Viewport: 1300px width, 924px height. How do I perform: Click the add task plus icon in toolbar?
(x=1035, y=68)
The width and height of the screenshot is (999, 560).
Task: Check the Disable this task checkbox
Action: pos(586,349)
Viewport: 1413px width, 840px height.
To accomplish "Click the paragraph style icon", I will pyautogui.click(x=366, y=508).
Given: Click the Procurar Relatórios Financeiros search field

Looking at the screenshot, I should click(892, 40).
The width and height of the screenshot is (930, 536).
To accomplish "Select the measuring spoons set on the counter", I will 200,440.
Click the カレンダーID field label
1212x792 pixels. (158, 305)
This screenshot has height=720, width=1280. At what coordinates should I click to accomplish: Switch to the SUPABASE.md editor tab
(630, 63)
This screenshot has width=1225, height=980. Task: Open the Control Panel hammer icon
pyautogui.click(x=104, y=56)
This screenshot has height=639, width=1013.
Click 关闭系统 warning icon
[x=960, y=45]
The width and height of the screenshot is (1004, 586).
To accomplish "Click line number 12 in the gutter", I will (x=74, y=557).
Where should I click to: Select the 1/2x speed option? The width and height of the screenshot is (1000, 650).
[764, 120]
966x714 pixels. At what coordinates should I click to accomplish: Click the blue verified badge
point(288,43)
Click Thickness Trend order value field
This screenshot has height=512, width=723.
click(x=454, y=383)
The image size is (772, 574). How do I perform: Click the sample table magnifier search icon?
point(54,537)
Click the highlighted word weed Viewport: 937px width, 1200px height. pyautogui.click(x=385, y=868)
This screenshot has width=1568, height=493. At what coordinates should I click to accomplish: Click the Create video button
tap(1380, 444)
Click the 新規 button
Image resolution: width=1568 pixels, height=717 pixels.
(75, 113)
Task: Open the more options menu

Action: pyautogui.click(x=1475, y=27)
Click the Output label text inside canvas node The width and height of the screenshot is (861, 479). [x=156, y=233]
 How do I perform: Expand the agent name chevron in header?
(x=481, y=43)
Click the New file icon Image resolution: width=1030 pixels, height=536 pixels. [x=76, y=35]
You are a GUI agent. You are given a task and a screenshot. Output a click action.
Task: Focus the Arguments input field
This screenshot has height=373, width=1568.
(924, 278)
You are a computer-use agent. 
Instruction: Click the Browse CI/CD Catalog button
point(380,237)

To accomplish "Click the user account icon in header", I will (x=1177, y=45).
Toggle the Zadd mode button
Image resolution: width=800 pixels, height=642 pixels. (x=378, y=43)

##########

Copy from the line with "Click the Output" to the final line of the records, inclusive, and add nothing else.

◆ TASK RESPONSE:
Click the Output label text inside canvas node The width and height of the screenshot is (861, 479). [x=156, y=233]
 How do I perform: Expand the agent name chevron in header?
(x=481, y=43)
Click the New file icon Image resolution: width=1030 pixels, height=536 pixels. [x=76, y=35]
You are a GUI agent. You are given a task and a screenshot. Output a click action.
Task: Focus the Arguments input field
This screenshot has height=373, width=1568.
(924, 278)
You are a computer-use agent. 
Instruction: Click the Browse CI/CD Catalog button
point(380,237)

To accomplish "Click the user account icon in header", I will (x=1177, y=45).
Toggle the Zadd mode button
Image resolution: width=800 pixels, height=642 pixels. (x=378, y=43)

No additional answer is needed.